◆ Tasks and exercises
[A] From the Stata thread, return the passage starting with "I have posted" and going on through "weeks to complete.", copied word for word.
[B] Please summarize the Stata thread in two sentences.

*** Opening of Given text ***

I feel very bad for you if you have spent the last two years working with R, the R community and SQL. The things we do for a living …
feenberg

June 21, 2015

I have posted quite a bit of advice on working with very large Stata files at
http://www.nber.org/stata/efficient based on our experience at NBER with Medicare billing record data – hundreds of millions of records.
faustusnotes

June 21, 2015

Thanks for your comment feenberg. I like this piece of text from the link:

It is a truism that computers are cheap and people are expensive. However, people waiting for computers are also expensive, and often a little thought put into programming can pay dividends in faster results, especially when programs are run repeatedly on datasets with tens or hundreds of million observations and take days or weeks to complete.

When I first started working in stats I think it was more the opposite, or at least that computers were more expensive than software. Have you found that there are datasets at the NBER that modern Stata can’t handle?
Andrew

May 4, 2017

Great thoughts here! I have a question for the author… I am a newish Stata user and have begun delving into larger datasets (20-30+ gb files, 25million+ observations, 200 variables, etc.), and am feeling the burden of being limited to 16gb of RAM.

I’m looking to upgrade my computer but don’t want to break the bank, so which of these options would I see the most gains with in terms of faster data cleaning and analysis? I am a capital markets researcher and much of what I analyze can be done with traditional OLS and MLE analysis. So nothing too fancy statistically speaking.

1) Upgrade to a computer with 64gb of RAM (Dell Precision 7720) and continue using Stata IC?
2) Continue using my current computer (2016 MB Pro, 4-cores, i7, 16gb of RAM) and buy Stata MP for 4 cores?

*** Close of Given text ***
*** Opening of Supplied entries ***

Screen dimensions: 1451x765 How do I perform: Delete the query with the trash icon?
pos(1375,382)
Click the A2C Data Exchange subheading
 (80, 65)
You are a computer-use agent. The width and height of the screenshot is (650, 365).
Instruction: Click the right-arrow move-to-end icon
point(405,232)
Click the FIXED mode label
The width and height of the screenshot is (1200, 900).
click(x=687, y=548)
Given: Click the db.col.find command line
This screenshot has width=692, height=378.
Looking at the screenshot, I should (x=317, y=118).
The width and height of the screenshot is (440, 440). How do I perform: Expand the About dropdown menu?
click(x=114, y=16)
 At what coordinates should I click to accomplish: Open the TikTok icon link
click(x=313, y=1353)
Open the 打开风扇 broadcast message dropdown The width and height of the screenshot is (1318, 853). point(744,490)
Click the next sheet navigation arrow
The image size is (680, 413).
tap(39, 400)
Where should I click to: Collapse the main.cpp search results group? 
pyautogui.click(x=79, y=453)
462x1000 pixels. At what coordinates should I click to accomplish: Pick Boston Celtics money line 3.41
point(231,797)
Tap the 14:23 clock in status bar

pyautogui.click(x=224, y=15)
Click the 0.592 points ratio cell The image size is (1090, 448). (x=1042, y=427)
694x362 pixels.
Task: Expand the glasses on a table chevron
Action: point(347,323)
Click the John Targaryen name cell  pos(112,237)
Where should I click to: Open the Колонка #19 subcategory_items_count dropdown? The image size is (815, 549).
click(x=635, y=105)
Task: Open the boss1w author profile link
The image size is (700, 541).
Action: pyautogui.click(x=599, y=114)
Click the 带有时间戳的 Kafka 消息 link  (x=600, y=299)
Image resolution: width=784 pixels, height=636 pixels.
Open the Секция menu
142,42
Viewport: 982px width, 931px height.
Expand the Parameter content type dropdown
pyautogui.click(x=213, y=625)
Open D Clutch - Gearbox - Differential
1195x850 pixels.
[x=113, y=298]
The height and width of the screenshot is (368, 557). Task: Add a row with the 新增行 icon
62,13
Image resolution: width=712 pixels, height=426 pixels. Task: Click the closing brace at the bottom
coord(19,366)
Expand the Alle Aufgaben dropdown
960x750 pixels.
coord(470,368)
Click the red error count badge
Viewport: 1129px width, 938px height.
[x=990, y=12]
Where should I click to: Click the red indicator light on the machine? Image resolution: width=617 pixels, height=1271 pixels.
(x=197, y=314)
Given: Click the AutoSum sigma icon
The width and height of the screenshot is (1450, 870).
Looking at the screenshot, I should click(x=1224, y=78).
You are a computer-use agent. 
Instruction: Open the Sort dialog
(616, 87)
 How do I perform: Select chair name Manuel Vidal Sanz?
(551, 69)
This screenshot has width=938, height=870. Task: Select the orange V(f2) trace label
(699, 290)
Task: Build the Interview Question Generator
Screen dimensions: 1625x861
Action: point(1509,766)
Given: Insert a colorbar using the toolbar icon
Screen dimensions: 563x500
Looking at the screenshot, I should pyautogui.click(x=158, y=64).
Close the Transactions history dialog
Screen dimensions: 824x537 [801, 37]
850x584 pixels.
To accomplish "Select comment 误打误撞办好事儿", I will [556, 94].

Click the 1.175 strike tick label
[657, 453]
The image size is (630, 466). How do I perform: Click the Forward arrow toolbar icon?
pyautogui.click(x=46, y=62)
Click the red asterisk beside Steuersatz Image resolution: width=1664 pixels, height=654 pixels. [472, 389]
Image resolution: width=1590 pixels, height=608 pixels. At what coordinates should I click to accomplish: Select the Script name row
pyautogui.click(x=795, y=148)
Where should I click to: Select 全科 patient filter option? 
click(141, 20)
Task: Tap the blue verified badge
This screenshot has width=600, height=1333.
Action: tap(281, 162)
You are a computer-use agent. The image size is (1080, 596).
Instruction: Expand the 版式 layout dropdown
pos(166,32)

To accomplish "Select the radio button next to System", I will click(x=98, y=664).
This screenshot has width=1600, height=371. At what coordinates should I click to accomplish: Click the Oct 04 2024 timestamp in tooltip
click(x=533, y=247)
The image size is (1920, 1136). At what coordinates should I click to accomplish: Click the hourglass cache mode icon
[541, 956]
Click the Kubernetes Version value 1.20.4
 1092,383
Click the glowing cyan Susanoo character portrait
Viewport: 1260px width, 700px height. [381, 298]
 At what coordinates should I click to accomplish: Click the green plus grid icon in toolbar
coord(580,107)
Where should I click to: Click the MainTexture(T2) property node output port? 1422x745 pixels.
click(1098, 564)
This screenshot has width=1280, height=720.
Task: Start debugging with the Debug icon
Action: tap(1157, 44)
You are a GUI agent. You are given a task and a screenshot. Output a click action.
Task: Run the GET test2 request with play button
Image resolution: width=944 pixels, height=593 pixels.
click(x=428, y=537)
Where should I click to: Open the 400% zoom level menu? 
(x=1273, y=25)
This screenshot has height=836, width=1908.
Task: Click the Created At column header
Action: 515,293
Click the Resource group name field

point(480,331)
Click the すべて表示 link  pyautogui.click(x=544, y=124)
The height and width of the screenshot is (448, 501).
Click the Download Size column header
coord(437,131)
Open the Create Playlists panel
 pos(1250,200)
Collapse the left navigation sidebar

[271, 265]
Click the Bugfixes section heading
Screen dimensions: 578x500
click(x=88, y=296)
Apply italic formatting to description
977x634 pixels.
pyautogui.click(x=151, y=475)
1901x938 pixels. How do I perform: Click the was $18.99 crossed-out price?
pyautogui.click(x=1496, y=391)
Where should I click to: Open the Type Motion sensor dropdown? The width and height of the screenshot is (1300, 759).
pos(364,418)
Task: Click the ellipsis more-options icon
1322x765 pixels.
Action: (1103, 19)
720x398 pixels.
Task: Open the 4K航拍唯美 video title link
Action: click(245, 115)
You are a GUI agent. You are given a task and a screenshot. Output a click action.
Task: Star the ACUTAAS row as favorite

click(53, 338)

*** Close of Supplied entries ***

◆ Responses for each task
[A]
I have posted quite a bit of advice on working with very large Stata files at
http://www.nber.org/stata/efficient based on our experience at NBER with Medicare billing record data – hundreds of millions of records.
faustusnotes

June 21, 2015

Thanks for your comment feenberg. I like this piece of text from the link:

It is a truism that computers are cheap and people are expensive. However, people waiting for computers are also expensive, and often a little thought put into programming can pay dividends in faster results, especially when programs are run repeatedly on datasets with tens or hundreds of million observations and take days or weeks to complete.

[B] feenberg points to advice on working with very large Stata files, drawn from NBER experience with hundreds of millions of Medicare billing records, and faustusnotes quotes a passage from it on the cost of people waiting for computers, then asks whether NBER has datasets that modern Stata can't handle. Andrew, a newish Stata user working with 20-30+ gb files and limited to 16gb of RAM, asks whether moving to a 64gb machine with Stata IC or keeping the current computer and buying Stata MP for 4 cores would bring the bigger gains in data cleaning and analysis.